All articles
9
min
ISO 27001

Common errors in ISO 27001 documentation

Failed ISO 27001 certification isn't always the result of a poorly configured firewall or an incomplete continuity plan. Often, it's a poorly managed filing cabinet, an obsolete procedure or an incomplete logbook that brings it all crashing down.

According to audit data, documentation is the leading cause of non-compliance in ISO 27001 certification. Missing documents, out-of-date versions, inconsistencies between what is written and what is applied: every document error opens a breach in the ISMS and compromises the credibility of the entire system.

The good news? These errors are perfectly avoidable, provided you are aware of them and structure your ISO 27001 documentation methodically from the outset.

Mistake No.1: Thinking a downloaded template is enough

This is the most dangerous illusion: buying a "ready-to-use" ISO 27001 documentation package on the Internet and believing that the job is done. In reality, these generic document bases are rarely adapted to your company's specific context.

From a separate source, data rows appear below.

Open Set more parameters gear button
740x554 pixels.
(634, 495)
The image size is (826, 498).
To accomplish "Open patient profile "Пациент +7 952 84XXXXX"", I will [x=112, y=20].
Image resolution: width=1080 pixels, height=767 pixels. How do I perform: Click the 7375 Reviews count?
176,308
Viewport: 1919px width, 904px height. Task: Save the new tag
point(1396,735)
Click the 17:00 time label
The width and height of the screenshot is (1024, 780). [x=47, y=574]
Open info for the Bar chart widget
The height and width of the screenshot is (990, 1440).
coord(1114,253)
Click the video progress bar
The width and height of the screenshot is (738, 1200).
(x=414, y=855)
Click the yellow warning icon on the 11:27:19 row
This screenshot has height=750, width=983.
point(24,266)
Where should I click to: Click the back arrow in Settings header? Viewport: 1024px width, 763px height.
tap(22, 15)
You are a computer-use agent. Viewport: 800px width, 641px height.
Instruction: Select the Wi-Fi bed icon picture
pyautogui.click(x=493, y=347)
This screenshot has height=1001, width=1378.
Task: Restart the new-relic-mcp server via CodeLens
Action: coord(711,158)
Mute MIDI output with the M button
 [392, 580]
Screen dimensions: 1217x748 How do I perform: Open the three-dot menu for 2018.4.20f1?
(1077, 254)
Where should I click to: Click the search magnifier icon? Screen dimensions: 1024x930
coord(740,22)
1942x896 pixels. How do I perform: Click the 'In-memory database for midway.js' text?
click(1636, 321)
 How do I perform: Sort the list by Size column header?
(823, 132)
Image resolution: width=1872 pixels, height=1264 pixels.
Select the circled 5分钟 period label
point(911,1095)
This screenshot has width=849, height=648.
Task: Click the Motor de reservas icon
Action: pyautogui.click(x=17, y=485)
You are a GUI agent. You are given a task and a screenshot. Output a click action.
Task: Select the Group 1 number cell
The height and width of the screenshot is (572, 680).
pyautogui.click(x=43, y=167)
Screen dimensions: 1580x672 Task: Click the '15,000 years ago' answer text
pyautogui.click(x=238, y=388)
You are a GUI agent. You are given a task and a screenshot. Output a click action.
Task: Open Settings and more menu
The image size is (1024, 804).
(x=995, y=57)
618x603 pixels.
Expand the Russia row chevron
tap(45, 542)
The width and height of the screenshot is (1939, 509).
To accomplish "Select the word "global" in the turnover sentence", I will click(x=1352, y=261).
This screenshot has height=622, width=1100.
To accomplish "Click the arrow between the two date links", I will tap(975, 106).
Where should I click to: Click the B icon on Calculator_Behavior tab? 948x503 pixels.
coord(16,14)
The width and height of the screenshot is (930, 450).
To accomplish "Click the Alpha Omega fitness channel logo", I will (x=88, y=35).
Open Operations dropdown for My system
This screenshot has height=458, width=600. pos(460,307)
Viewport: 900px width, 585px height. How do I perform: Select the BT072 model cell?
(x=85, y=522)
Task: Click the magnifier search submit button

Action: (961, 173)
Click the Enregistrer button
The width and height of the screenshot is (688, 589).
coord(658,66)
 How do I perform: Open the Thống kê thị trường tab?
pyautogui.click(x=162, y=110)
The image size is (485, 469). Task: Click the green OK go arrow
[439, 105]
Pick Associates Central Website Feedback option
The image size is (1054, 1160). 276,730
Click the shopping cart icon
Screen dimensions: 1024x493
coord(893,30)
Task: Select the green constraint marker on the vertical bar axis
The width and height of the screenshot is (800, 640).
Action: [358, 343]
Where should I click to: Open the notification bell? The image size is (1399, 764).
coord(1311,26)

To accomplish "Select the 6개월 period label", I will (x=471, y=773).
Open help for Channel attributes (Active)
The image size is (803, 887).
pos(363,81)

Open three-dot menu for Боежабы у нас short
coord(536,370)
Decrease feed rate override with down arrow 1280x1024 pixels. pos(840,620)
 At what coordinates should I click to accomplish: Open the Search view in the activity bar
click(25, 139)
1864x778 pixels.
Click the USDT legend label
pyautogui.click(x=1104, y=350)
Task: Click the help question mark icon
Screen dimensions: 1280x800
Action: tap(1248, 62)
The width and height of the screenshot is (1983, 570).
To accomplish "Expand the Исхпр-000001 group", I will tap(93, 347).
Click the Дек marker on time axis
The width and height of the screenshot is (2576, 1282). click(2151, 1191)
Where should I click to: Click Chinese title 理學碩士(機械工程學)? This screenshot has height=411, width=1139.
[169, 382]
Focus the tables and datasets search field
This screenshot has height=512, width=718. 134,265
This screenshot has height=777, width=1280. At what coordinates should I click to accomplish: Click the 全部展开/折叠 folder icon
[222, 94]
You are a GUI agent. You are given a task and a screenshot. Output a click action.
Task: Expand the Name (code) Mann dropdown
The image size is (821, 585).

The problem: These models cover general cases, but ignore your business processes, infrastructure, real risks and corporate culture. The result: hollow policies, inapplicable procedures and inadequate controls.

The impact on auditing: the auditor immediately detects copy-paste. He asks questions about the concrete application of procedures and discovers that nobody is following them, because they do not correspond to reality on the ground. Certification is compromised.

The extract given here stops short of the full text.